What changed in 2026
For years, surcharges were triggered by linear measurements — longest side, second-longest side, length plus girth — and weight. In January 2026 both carriers added a cubic-volume test: length × width × height. A box can now be perfectly fine on every linear measure and still get hit because its total volume crosses the line. Lightweight but bulky items are the most exposed.
The 2026 cubic-volume thresholds
| Trigger | Threshold (2026) | Approx. fee |
|---|---|---|
| Additional Handling — Dimension | Volume > 10,368 cu in or longest side > 48", 2nd > 30", L+girth > 105" | ~$33–41 |
| Additional Handling — Weight | Actual weight > 50 lbs (US) | ~$46.50 |
| Oversize / Large Package | Volume > 17,280 cu in or weight > 110 lbs or length > 96", L+girth > 130" | ~$115 |
| Non-corrugated packaging | Not fully encased in cardboard | AHS applies |
Oversize also forces a minimum billable weight (around 90 lbs), so the real cost jump is bigger than the surcharge alone. Fees shown are approximate 2026 FedEx US amounts; UPS publishes comparable figures, and far zones run higher.
How to drop below a threshold
Dimensions are rounded up to the next whole inch before the math, so a box measured at 24.1 inches counts as 25. Trimming real inches off a box can move you under a cubic threshold entirely. Splitting one oversize box into two additional-handling boxes can also lower the size fee — but it adds a second base rate, so run both scenarios before deciding. And audit your invoices: misapplied surcharges are refundable within about 15 days.

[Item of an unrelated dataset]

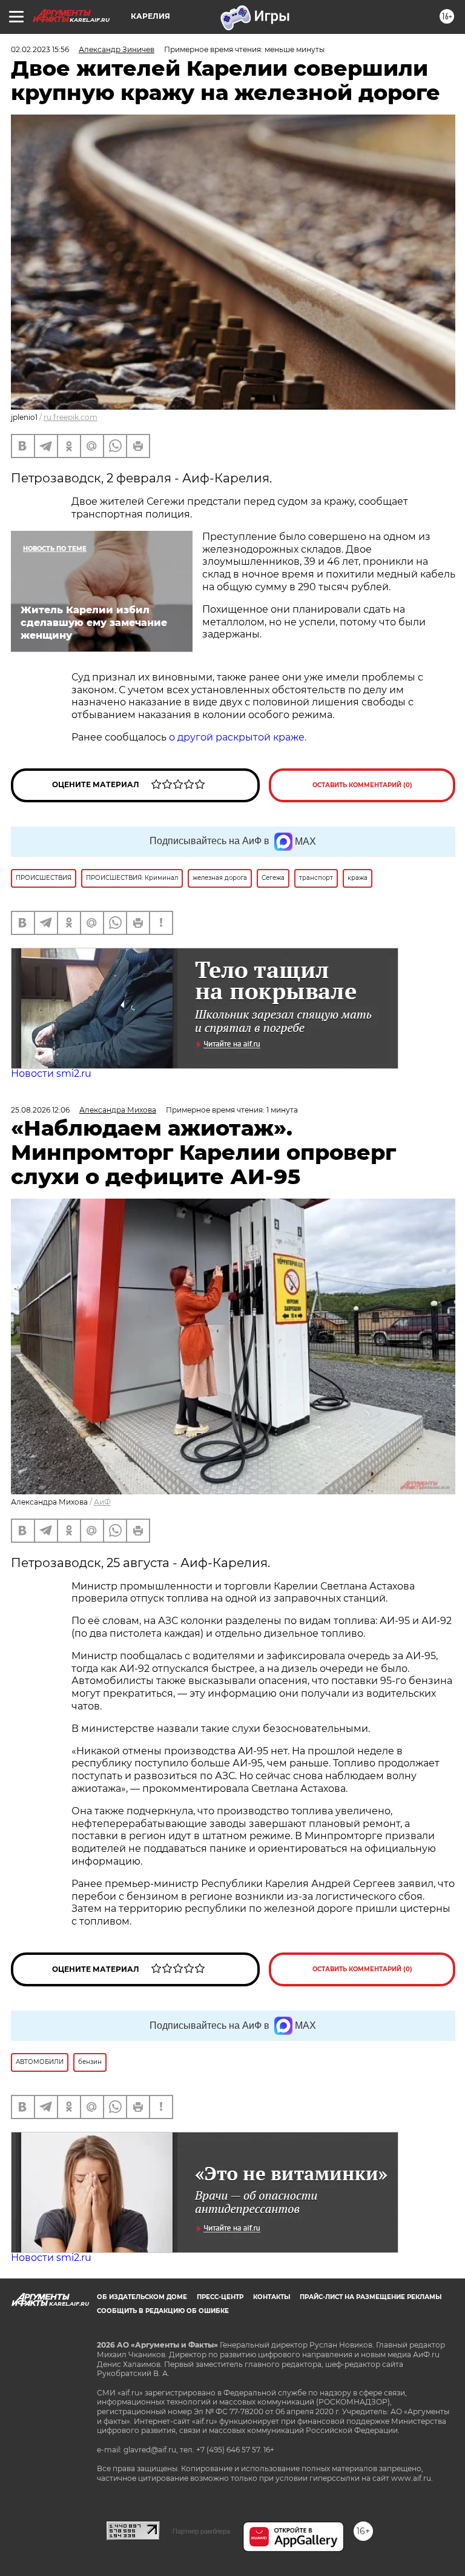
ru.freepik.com (70, 417)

Why no total shipping price?
Your total rate depends on your negotiated contract discount, origin/destination zones, and fuel — which differ for every shipper, so any "total" would be a guess. Surcharge triggers, though, are based on standard rules that apply to everyone regardless of discount. This tool tells you exactly which surcharges your box trips and the approximate standard amount, which is the part you can actually act on by changing the box.